Sejalan dengan arah kebijakan itu, Menteri Kebudayaan Fadli Zon menegaskan harapan besar terhadap nada narasi yang telah disusun. Ia memproyeksikan bahwa keseluruhan penulisan sejarah nasional dapat memiliki tone yang lebih netral dan positif jika dibandingkan dengan sebelumnya, terutama dalam menggambarkan seperti apa peran dari para pemimpin bangsa Indonesia sejak masa Presiden RI pertama, Sukarno hingga Presiden RI ketujuh, Joko Widodo.
Fadli memandang bahwa sejarah itu sejatinya harus terus dapat memberi ruang bagi penilaian yang adil terhadap kontribusi dari tiap era, bukan hanya sekadar menonjolkan sisi kontroversial saja.
Pendekatan tersebut diharapkan mampu menghadirkan historiografi yang lebih dewasa dan proporsional, yang merekam seperti apa perjalanan bangsa Indonesia tanpa adanya distorsi bias politik sesaat.
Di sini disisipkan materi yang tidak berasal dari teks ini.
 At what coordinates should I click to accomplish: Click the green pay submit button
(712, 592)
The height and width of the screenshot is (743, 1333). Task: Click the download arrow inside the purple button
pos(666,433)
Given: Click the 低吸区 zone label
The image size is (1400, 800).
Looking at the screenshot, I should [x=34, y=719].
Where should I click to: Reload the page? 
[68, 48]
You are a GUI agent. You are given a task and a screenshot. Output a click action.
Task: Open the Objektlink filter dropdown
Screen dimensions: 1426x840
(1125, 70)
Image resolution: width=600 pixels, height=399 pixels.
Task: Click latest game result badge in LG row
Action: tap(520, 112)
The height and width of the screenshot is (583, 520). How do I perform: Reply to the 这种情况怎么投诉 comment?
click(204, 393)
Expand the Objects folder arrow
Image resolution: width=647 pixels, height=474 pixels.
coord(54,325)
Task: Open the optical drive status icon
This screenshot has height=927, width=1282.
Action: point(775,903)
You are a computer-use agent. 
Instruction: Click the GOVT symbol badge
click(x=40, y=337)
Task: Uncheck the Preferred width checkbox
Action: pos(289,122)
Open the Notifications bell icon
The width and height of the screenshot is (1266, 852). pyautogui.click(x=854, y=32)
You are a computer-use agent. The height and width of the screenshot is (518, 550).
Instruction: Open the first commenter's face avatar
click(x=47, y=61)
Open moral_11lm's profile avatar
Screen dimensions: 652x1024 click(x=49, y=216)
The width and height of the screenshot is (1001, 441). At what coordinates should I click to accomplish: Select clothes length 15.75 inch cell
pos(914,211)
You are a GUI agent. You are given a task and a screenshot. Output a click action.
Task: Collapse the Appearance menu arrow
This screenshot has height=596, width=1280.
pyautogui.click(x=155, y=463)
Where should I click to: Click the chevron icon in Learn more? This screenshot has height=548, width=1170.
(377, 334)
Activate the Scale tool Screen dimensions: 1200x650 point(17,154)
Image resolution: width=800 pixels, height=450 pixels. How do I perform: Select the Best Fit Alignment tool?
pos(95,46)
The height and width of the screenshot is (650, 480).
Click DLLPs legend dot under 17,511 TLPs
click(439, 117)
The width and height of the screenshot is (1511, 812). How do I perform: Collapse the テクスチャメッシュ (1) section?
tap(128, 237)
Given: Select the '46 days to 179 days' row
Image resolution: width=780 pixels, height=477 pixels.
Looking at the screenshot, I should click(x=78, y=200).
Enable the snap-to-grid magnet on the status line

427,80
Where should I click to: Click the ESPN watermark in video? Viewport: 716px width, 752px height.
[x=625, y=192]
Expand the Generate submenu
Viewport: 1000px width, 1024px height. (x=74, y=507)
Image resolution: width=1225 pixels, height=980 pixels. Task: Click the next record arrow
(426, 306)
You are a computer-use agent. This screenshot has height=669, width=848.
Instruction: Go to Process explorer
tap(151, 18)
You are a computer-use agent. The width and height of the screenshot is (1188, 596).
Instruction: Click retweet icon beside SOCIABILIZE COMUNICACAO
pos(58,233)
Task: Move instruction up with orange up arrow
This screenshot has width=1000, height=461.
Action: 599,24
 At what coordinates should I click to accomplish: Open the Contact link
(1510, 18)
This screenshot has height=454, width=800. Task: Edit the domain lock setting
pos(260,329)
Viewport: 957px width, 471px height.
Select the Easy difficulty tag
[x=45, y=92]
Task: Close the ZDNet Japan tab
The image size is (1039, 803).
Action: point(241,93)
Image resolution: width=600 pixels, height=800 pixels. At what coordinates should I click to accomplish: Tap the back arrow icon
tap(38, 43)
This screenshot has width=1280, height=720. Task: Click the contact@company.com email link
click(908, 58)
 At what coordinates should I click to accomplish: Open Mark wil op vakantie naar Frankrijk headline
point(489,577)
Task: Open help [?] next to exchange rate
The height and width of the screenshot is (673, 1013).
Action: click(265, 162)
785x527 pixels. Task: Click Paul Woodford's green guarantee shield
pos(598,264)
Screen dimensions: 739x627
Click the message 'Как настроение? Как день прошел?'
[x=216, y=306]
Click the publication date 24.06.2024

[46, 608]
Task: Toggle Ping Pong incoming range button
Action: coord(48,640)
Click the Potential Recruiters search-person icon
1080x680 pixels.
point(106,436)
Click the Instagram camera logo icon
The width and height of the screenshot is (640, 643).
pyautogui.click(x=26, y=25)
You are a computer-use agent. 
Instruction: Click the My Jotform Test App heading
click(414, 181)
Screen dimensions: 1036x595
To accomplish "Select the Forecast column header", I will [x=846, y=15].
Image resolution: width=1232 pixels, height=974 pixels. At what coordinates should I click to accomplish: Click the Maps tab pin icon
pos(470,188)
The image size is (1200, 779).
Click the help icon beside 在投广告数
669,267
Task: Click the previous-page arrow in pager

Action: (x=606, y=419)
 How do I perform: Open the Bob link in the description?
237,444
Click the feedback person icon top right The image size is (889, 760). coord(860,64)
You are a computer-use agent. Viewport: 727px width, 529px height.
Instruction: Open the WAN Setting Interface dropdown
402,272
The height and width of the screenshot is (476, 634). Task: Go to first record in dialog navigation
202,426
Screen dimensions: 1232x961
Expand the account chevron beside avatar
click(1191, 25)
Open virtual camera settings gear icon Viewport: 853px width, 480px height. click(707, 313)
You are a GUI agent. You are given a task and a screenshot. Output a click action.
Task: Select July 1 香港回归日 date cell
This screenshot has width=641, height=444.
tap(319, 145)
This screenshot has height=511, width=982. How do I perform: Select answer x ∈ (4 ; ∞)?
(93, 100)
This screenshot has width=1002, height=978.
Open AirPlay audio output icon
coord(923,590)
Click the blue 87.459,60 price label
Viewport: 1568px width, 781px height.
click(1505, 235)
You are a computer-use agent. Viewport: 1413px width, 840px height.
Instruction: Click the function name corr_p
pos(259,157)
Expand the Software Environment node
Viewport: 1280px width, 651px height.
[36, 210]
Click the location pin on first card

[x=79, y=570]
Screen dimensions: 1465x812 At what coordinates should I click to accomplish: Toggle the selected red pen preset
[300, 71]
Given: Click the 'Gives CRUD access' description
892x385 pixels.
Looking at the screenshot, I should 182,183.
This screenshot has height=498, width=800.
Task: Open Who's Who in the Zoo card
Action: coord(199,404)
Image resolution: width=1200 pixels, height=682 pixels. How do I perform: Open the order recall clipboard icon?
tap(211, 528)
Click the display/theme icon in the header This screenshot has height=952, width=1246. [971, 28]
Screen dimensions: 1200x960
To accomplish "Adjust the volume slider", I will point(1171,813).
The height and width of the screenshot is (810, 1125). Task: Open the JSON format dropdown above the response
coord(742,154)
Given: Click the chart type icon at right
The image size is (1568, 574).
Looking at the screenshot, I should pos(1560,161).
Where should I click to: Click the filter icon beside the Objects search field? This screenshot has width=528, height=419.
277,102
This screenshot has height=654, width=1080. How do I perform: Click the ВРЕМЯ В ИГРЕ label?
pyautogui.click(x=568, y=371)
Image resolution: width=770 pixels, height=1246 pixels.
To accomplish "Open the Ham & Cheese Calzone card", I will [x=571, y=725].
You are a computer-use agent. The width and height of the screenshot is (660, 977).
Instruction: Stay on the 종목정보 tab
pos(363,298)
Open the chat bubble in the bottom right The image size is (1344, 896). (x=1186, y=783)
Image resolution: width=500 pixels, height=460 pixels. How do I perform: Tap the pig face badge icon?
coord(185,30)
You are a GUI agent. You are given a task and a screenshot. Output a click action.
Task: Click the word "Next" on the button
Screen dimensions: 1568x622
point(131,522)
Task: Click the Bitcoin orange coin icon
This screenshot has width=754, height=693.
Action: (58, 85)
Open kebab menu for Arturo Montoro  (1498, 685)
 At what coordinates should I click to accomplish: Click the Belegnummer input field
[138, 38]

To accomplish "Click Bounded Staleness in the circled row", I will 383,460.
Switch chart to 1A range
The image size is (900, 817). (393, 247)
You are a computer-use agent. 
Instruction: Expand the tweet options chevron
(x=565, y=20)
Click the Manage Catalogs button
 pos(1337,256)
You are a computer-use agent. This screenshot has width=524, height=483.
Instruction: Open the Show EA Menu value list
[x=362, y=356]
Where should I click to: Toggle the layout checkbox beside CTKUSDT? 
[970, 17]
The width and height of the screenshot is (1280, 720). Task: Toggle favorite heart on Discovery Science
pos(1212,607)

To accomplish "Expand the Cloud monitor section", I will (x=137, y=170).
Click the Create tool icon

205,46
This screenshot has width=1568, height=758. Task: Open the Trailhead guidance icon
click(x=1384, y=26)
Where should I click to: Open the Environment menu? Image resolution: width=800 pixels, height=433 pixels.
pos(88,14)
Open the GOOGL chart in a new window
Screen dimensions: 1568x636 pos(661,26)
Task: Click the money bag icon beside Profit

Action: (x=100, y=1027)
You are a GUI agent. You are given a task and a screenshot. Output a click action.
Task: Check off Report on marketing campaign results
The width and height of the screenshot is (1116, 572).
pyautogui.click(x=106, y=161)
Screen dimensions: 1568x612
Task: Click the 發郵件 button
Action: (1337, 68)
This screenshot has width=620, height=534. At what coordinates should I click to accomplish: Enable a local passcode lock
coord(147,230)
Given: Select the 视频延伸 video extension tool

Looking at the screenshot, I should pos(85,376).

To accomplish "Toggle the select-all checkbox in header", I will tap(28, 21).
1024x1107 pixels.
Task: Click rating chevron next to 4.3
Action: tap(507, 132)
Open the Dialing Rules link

Fadli juga menekankan perlunya menghapus jejak historiografi kolonial yang selama puluhan tahun membentuk cara masyarakat memahami masa lalu. Beberapa buku rujukan era Hindia Belanda, seperti karya Stapel, dinilai terlalu menonjolkan tokoh dan sudut pandang kolonial, sementara tokoh pribumi ditempatkan sebagai figur pelengkap.
Penetapan ulang sejarah berupaya membalik pendekatan tersebut dengan menghadirkan pemeran utama berdasarkan pengalaman bangsa sendiri. Narasi yang dibangun akan menjadi sejarah dari perspektif Indonesia, bukan sejarah Indonesia yang dipaksa mengikuti kacamata kekuatan asing.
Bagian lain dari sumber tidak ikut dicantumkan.